Accessing AI Models#

Overview#

Leverage the GRID AI models to process the sensor data. Each model provides a different type of environmental understanding. In this section, we provide some examples of how to use models of different categories. Feel free to choose and play with other models or combine these models in creative ways to achieve intelligent capabilities!

Tip

You can find more information on the available AI models in the documentation.

Visual Language Model: MoonDream#

Use the MoonDream VLM to interpret the scene by answering a natural language question based on the RGB image. GRID allows you to access state-of-the-art vision-language intelligence in just 2-3 lines of code.

from grid.model.perception.vlm.moondream import MoonDream 

vlm = MoonDream() 
vlm.run(rgb_image.data, "What do you see?")

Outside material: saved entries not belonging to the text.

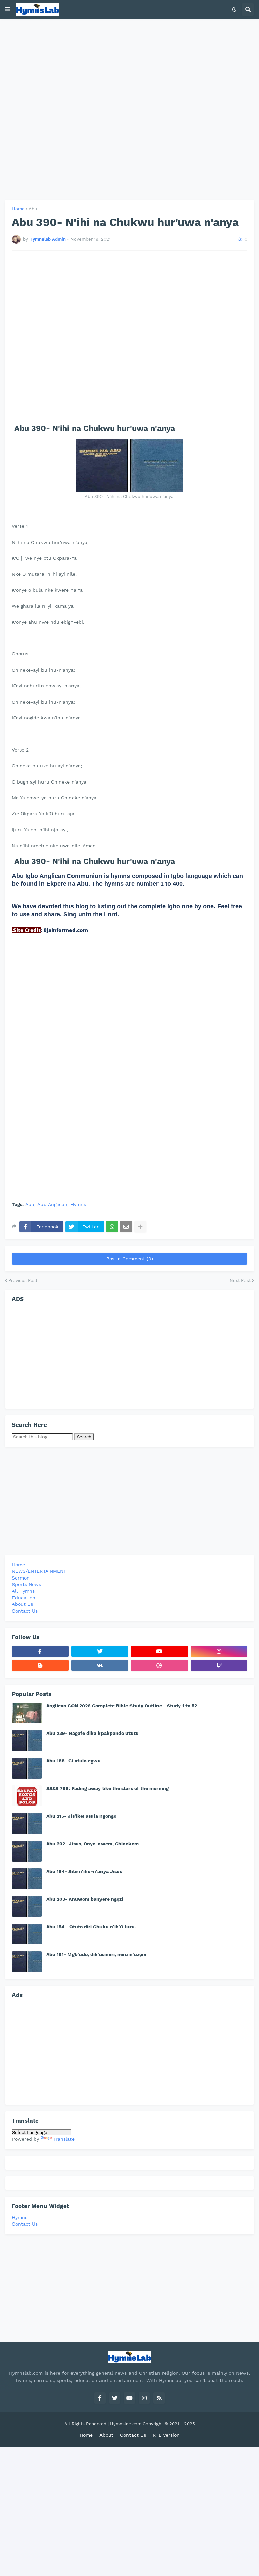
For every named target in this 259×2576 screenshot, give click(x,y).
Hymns (78, 1204)
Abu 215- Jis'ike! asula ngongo (81, 1816)
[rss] (159, 2398)
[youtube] (159, 1651)
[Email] (126, 1226)
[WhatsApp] (112, 1226)
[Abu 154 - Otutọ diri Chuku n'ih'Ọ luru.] (27, 1934)
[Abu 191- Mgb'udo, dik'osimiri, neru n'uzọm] (27, 1961)
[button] (8, 9)
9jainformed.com (65, 930)
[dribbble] (159, 1665)
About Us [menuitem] (22, 1604)
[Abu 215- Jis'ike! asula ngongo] (27, 1823)
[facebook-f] (40, 1651)
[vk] (99, 1665)
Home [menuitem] (18, 1564)
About (106, 2435)
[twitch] (219, 1665)
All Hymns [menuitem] (23, 1591)
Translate (64, 2139)
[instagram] (219, 1651)
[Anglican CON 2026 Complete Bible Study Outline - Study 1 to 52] (27, 1713)
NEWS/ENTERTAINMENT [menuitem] (39, 1571)
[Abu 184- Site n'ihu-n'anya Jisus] (27, 1878)
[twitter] (99, 1651)
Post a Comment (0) (129, 1258)
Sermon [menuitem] (21, 1578)
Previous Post (22, 1280)
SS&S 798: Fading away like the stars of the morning (107, 1788)
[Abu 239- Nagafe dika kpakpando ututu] (27, 1740)
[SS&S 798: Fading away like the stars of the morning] (27, 1795)
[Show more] (140, 1226)
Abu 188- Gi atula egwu (73, 1761)
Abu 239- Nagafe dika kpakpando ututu (92, 1733)
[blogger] (40, 1665)
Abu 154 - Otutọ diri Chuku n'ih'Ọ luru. (91, 1926)
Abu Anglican (52, 1204)
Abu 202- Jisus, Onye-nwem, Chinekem (92, 1843)
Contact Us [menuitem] (25, 1611)
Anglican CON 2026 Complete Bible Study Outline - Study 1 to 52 (121, 1705)
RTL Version (166, 2435)
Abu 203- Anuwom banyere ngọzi (84, 1899)
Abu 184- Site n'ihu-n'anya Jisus (84, 1871)
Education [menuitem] (23, 1597)
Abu (33, 209)
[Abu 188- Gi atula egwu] (27, 1768)
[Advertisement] (129, 109)
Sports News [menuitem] (26, 1584)
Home (18, 209)
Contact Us (25, 2224)
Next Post (240, 1280)
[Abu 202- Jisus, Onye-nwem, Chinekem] (27, 1851)
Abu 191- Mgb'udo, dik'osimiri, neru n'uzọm (96, 1954)
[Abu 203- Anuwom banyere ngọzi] (27, 1906)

Try a few different prompts to see how it responds.

Segmentation Model: OneFormer#

Segment the scene to distinguish different objects or regions. This code block performs panoptic segmentation, which returns all the categories visible.

from grid.model.perception.segmentation.oneformer import OneFormer
seg_model = OneFormer()
seg_mask = seg_model.run(rgb_image.data, mode="panoptic")

import rerun as rr
rr.log("segmentation_model", rr.SegmentationImage(seg_mask))

Depth Estimation Model: Metric3D#

Monocular depth, which is the idea of going from RGB images directly to depth without having a depth camera, is a rapidly advancing field. With this AI model, you can enable a constrained robot to use a neural network to generate a depth map from a monocular RGB image to understand the distance to various parts of the scene.

Use the following snippet to import Metric3D.

from grid.model.perception.depth.metric3d import Metric3D
depth_model = Metric3D()
depth_image = depth_model.run(rgb_image.data)
rr.log("depth_model", rr.DepthImage(depth_image))

Feel free to experiment with this workflow or try out different AI models.

Object Detection Model: OWLv2#

OWLv2 is an object detection model that can enable your robot to detect different objects—in this example, a forklift—from the RGB image.

from grid.model.perception.detection.owlv2 import OWLv2
det_model = OWLv2()

boxes, scores, labels = det_model.run(rgbimage=rgb_image.data, prompt=”forklift”)

The forklift might not be visible directly from where the robot is. Try to combine this with rotation or other movement commands to ‘search’ for the forklift!